For Betty White, the hits just keep on coming

7/21/2010
NEW YORK TIMES

Betty White is old, Betty White is bold, but she sure isn't cold: As the title of her new television show suggests, she's “Hot in Cleveland” - and pretty much everywhere else.

The 88-year-old elder statesman of television comdey was recently nominated for an Emmy Award for her critically lauded work as a guest host on “Saturday Night Live,” and her new TV series, “Hot in Cleveland,” has been picked up for a second season.

The only problem she has is finding time for the movie offers that have flooded in since she lent her comic juice to one of last year's top grosing films, “The Proposal.”

The strangest thing, she says, is her popularity with fans too young to have experienced her previous career high point, the run of “The Golden Girls” (1985-1992), let alone her years as Sue Ann Nivens on “The Mary Tyler Moore Show” (1973-1977).

“We're talking 12- and 15-year-olds who say, ‘Betty, you really rock,'” White says during a telephone interview. “I'll respond, ‘How do you even know me? You weren't even born when I was on my shows.'

“They'll say, ‘We love those “Mary Tyler Moore reruns. And we also watch “Golden Girls.”'”

So popular has White become in her later-than-golden years that she is reportedly being considered for the title role in an upcoming remake “Oh God” (1977).

“I can't get over what's going on with my life and my career,” she says. “At my age, I'm an old broad. All I can do is roll with the punches, enjoy it and be grateful for it.

“I get four or five hours a sleep a night,” White adds. “That's all the sleep I need. And I'm blessed with good energy, thanks to being blessed with good health.”

And, though it's been almost 30 years since the death of her husband, game-show host Allen Ludden, she gets plenty of companionship from her numerous cats.

“I'm actually sitting here with my kitties right now as I talk to you,” says White, a longtime animal activist who hosted the television show “The Pet Set” (1971) and is the author of “Betty White's Pet Love: How Pets Take Care of Us” (1983).

She takes care of people as Elka Ostrovsky in “Hot in Cleveland,” which airs on the TV Land cable channel on Wednesday nights.

“Three girls have come to Cleveland, played by Valerie Bertinelli, Wendie Malick, and Jane Leeves,” she explains. “They rent a house, and I've been the housekeeper for 50 years. They inherit me along with the house — and, of course, I'm a pain in the neck.

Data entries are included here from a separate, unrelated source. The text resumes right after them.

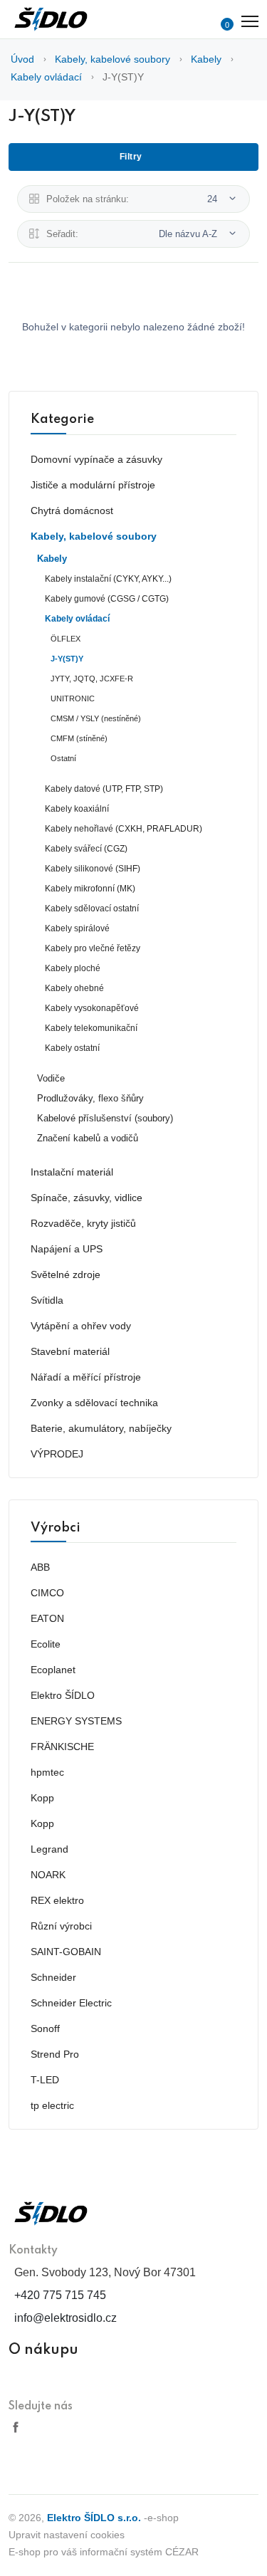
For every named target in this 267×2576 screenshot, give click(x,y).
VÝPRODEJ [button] (57, 1454)
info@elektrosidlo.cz (65, 2318)
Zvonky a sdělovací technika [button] (94, 1402)
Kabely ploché (72, 968)
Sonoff (45, 2028)
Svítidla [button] (47, 1300)
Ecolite (46, 1644)
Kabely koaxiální (77, 809)
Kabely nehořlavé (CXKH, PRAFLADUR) (123, 829)
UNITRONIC (73, 698)
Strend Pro (55, 2054)
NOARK (48, 1874)
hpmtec (47, 1772)
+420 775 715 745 (60, 2295)
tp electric (52, 2105)
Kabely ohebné (74, 988)
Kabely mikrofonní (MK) (90, 889)
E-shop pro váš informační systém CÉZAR (104, 2551)
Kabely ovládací (46, 77)
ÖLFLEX (65, 638)
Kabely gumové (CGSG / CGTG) (107, 599)
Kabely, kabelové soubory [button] (94, 536)
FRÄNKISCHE (62, 1746)
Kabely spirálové (77, 928)
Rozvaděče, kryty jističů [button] (83, 1223)
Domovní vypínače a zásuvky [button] (96, 459)
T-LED (45, 2079)
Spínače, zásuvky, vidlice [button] (86, 1197)
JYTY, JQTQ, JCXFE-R (92, 678)
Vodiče (51, 1079)
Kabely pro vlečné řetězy (92, 948)
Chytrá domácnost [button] (72, 510)
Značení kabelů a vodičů (87, 1138)
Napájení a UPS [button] (67, 1249)
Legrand (49, 1849)
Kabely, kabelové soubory (112, 59)
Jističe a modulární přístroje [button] (93, 485)
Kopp (42, 1797)
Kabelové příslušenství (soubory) (105, 1119)
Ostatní (63, 758)
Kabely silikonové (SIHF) (92, 869)
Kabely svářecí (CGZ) (86, 849)
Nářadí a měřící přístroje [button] (86, 1377)
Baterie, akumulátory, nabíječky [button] (101, 1428)
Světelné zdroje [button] (65, 1274)
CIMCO (47, 1592)
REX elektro (57, 1900)
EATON (47, 1618)
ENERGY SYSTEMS (76, 1721)
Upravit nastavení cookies (67, 2534)
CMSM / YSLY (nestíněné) (96, 718)
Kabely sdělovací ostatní (92, 908)
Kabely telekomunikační (91, 1028)
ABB (40, 1567)
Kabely (206, 59)
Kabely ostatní (72, 1048)
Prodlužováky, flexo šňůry (90, 1099)
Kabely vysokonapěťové (92, 1008)
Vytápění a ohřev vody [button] (81, 1325)
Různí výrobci (61, 1926)
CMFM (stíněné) (79, 738)
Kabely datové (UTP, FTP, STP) (104, 789)
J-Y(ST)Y (123, 77)
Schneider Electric (71, 2003)
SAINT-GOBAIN (66, 1951)
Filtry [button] (131, 157)
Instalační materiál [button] (72, 1172)
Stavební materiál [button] (70, 1351)
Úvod (22, 59)
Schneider (53, 1977)
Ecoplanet (53, 1669)
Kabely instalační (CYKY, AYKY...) (108, 579)
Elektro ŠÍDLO (63, 1695)
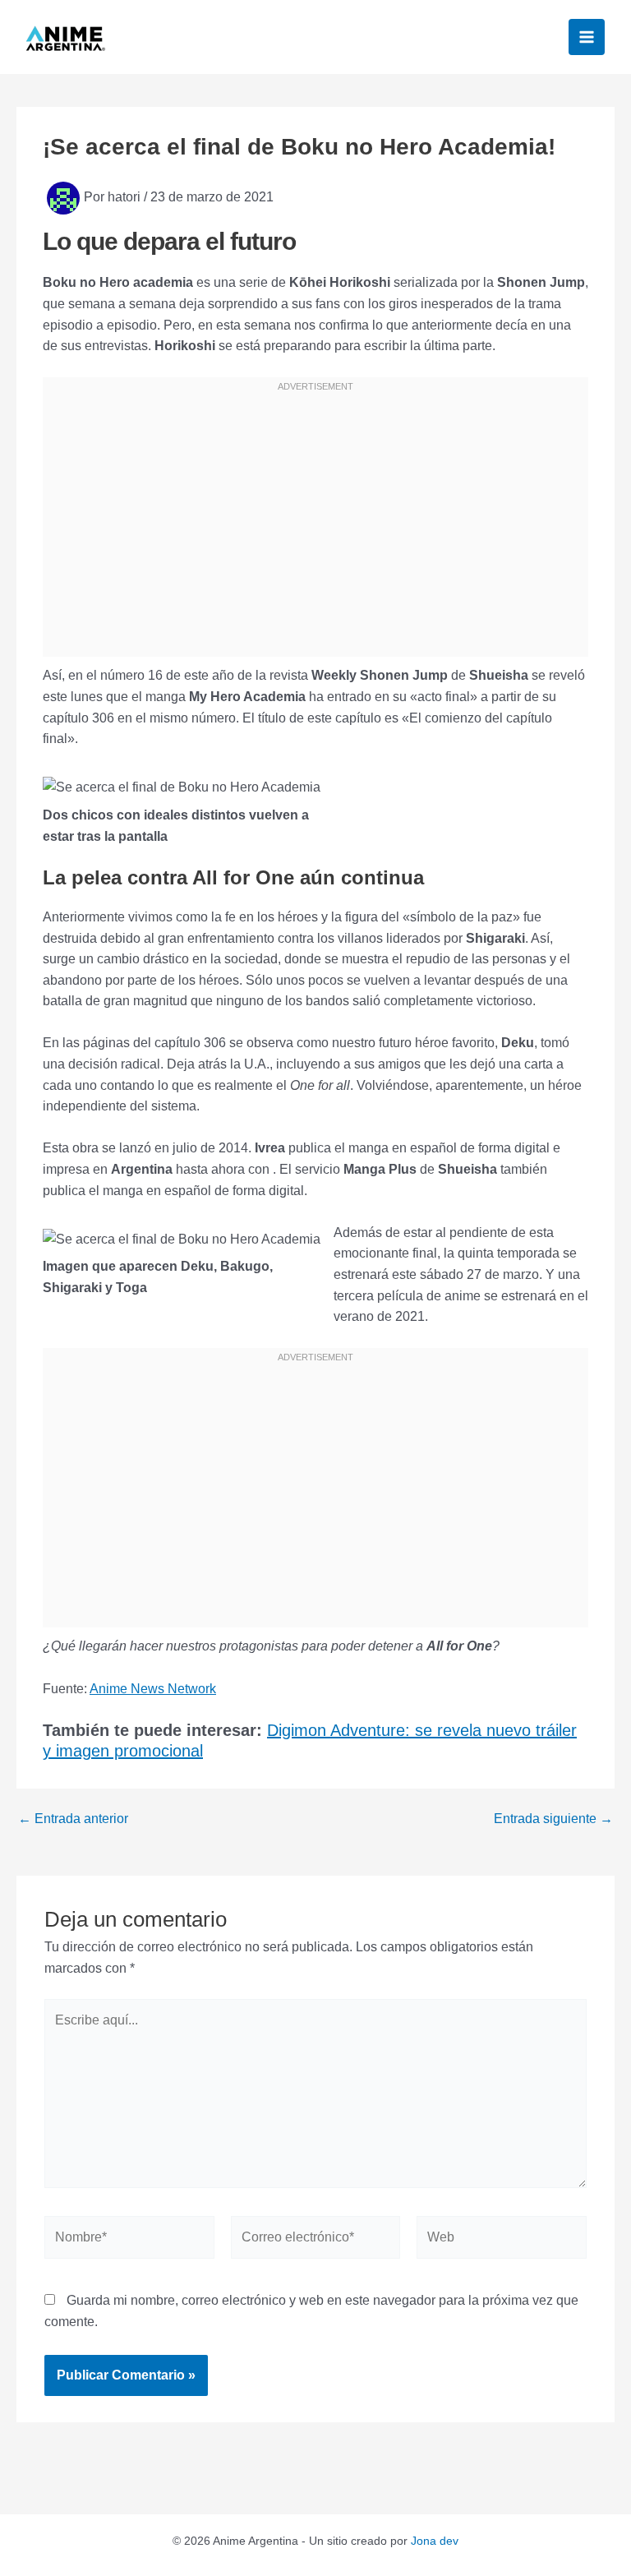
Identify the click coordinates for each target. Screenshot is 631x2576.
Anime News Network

“My character, Elka, is not a nice person,” White says. “When she sees the real-estate man talking to the three girls, she says, ‘Why are you renting to prostitutes?' That sort of sets the stage for the character. She's not easy.”

It's been years since White wasn't the oldest person on every set she's on, and she's gotten used to younger actresses asking for advice. Often she responds by borrowing a line from Bette Davis.

“Bette was once asked what advice she would give a young actress trying to get to Hollywood,” White says. “She said, ‘Take Fountain.' That doesn't mean anything to anybody outside of Los Angeles, but Fountain is the direct street that you should take that has the least amount of traffic on it.

“So, young actresses, take Fountain.”

White grew up in Oak Park, Ill., and made her screen debut in “Time to Kil”l (1945). Her first notable credit was the series “Life with Elizabeth” (1953-1955).

Most of her fans first encountered her as the raunchy Sue Ann Nivens on “The Mary Tyler Moore Show.”

“Of course I loved Sue Ann,” White says. “She was so rotten. You can't get much more rotten than the neighborhood nymphomaniac.”

The actress went on to “The Betty White Show” (1977-1978) and “Mama's Family” (1983-1986) before scoring a rare second television hit when she created the role of Rose Nylund on “The Golden Girls.”

Though she continued to make periodic appearances in films and on television after that show went off the air in 1992, most thought that White's glory days were behind her. Then came “The Proposal”, in which she played the loopy mother-in-law-to-be of Sandra Bullock's character, “Hot in Cleveland,” a hit TV commercial, and an unsolicited Internet campaign to land her a hosting gig on “Saturday Night Live”.

That last one threw White for a bit of a loop.

“I was asked a couple of times to host, years ago, and said, ‘Thank you, but no thank you,'” she recalls. “It's such a New York-focused show, and I'm a Californian. I was always afraid I'd feel like a fish out of water.

“But this time there was a campaign on Facebook from the fans, which really touched my heart,” she says. “And my agent also put a firm hand in the middle of my back and pushed. I decided to just make it fun and not ignore the fact that, at my age, it was amazing to be asked.”

White's career shows no signs of slowing down. She'll be seen later this year in the film “You Again,” and also will continue to make appearances on Craig Ferguson's show.

“He's just incredible,” she says. “He's a good friend, but on the air we can't ever dare make eye contact or we both crack up. I don't know why. We just tickle each other. I love him.”

Speaking of love, White never remarried after the 1981 death of Ludden, whom she married in 1963 after two brief marriages in the 1940s.

“Why marry again when you had the best?,” she says. “I had a marriage where we enjoyed our lives together every single day. We made each other laugh every single day.”

That doesn't mean that White doesn't have an active fantasy life, however.

“The hottest man in Hollywood remains Robert Redford,” she says. “I've never met the man, but I just enjoy fantasizing about him completely.”